もうそろそろ四十年くらい前になると思います。子供だった頃、私は大きな団地に住んでいました。
団地には外から来た行商らしき人や、そうでなくても「ここに住んでないな」と分かる人が結構出入りしていました。まだおおらかな時代だったと思います。
その中でも、今になって振り返ってみても特に奇妙だった人がひとりいました。その話をさせてください。
確か小学三年生の夏休みだったと思います。四年生の時に引っ越した友達がまだいた時期なので間違いありません。
その友達が私に「団地で変なものを売ってる人がいる」と教えてくれたのがきっかけです。
夏休みで暇を持て余していたこともあり、私は教えてくれた友人と共にその人の元へ向かいました。
その人はちょうど今の私と同じくらい、四十代後半から五十代くらいのおじさんでした。団地にった小さな公園にいたはずです。
周りには団地に住んでいる子供が多く集まり、同級生はもちろん、上級生や下級生、まだ幼稚園に通っていそうな子もいました。
おじさんが集まった子たちを慣れた様子でなだめて整列させて、順番に売り物とお金を交換していきます。
おじさんが売っていたのは、瓶入りの水でした。
色は無色透明、ラベルなどは貼られていませんでした。昔ながらの駄菓子屋さんで売られているラムネを思い浮かべてもらえればほぼイメージ通りです。
よく冷やされていたのか瓶は結露していて、夏の暑い盛りに目にするとそれだけで飲みたくなるような外見でした。
実際、おじさんの持ってきた瓶入りの水は飛ぶように売れてゆき、私が買う前にすべて売り切れてしまいました。
運良く水を買うことのできた友達に味はどんな風だったのか尋ねてみると、「なんだか変わった味がした」と言われました。
その友達によると「ミートソースの風味」で、水を飲んでいるのにスパゲッティを食べているような気持ちになったとのこと。
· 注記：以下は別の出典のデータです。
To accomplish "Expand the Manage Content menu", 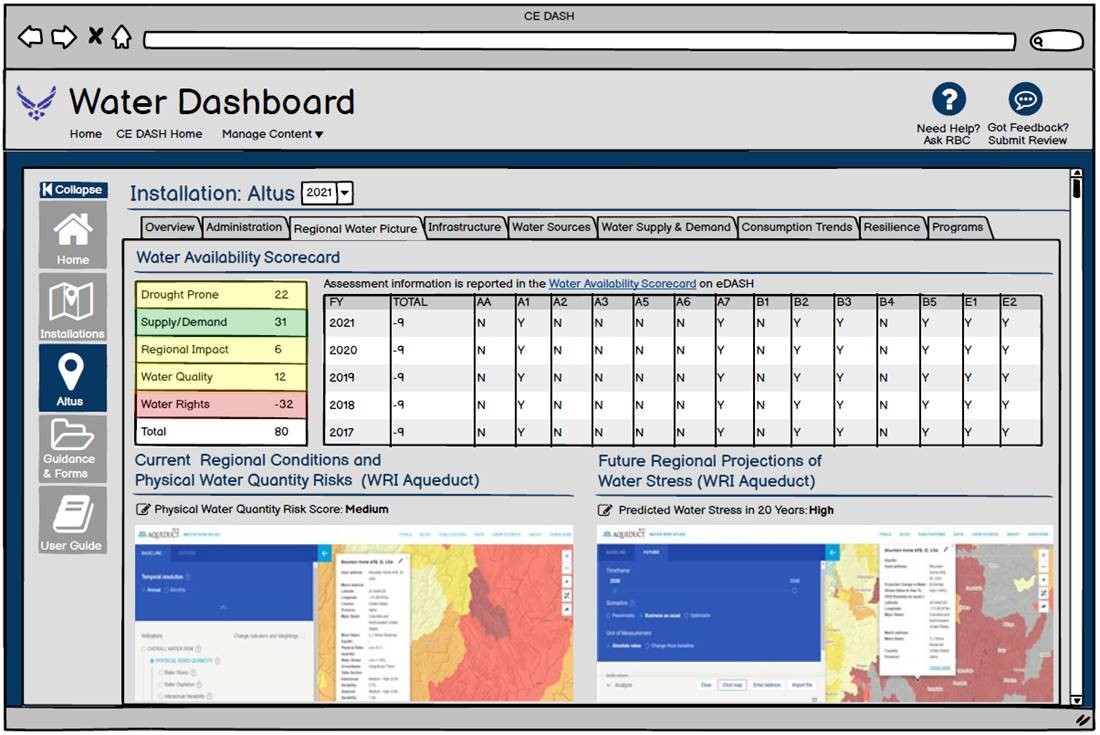I will [x=272, y=134].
何の色も付いていない水にそんな味が付いているとは思えず首を傾げましたが、嘘を言うタイプでも無いので自分で飲んで確かめてみようと思いました。
団地内で変わった水を売るおじさんの噂は瞬く間に広がり、程なくして母親の耳にも入ったようです。
「何が入っているのか分からないから飲まないように」と言いつけられましたが、私は飲んでみたくて仕方ありません。
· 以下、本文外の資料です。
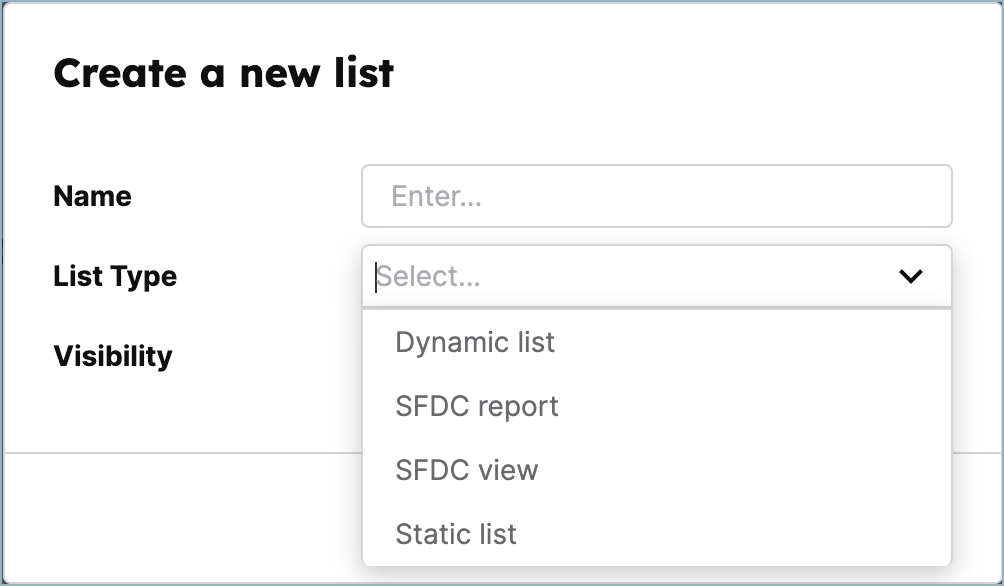
Task: Focus the empty Enter text field
Action: click(x=656, y=196)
母親はコーラスの稽古でしばしば家を空けていたので、その隙に買いに行けないかとチャンスをうかがいました。
夏休みの終わり頃、チャンスが到来しました。母の外出時におじさんが商売を始めようとしているのを見つけたのです。
私は十円玉を握りしめておじさんの元へ一番乗りで向かい、念願だった瓶入りの水を購入しました。
早速フタを開けて口を付けると、渇いた喉に水を流し込みます。
(これ……カレーの味?)
瓶の中に入った水は、カレーの味がしました。カレーの風味とかではなく、本当にカレーの味がしたんです。
喉を通る感覚は間違いなく冷たい水なのですが、舌が感じたのは家や学校で食べ慣れたカレーの味。言うまでもなく全然かみ合いません。
目を白黒させながら飲むのをやめて瓶を見てみますが、中に入っているのは無色透明の透き通った水だけでした。
友人はスパゲッティミートソースの味がしたと言っていましたが、私の場合はカレーでした。
とはいえ、あの時に見た「?」がいっぱい浮かんでいた顔の意味はよく分かりました。たぶん私も同じ顔をしてたと思います。
食感?は紛れもなく水なのに、舌はカレーの味を感じている。かといって呼吸にカレーの匂いがあるわけでもなく、ただ味がするだけ。
結局よく分からないまま飲み干したのですが、その頃には既におじさんは水を売り終えて立ち去っていました。
そして、どうやらこの日が最後の商いになったようで、以後おじさんが団地に姿を現すことはありませんでした。
どうやってこんな水を作っているのか、他にどんな味があるのか知りたかったのですが、結局訊けずじまいでした。
変なおじさんが変な水を売っていて、飲んでみたらカレーの味がした。言ってみればただそれだけの他愛ない話です。
ただ、今に至るまで似たような水には出会っていないこと、あのおじさんについて何も分からなかったことを考えると少し不気味です。
……あの人は何の目的であの水を作って、私たちの住んでいた団地に売りに来ていたのでしょうか?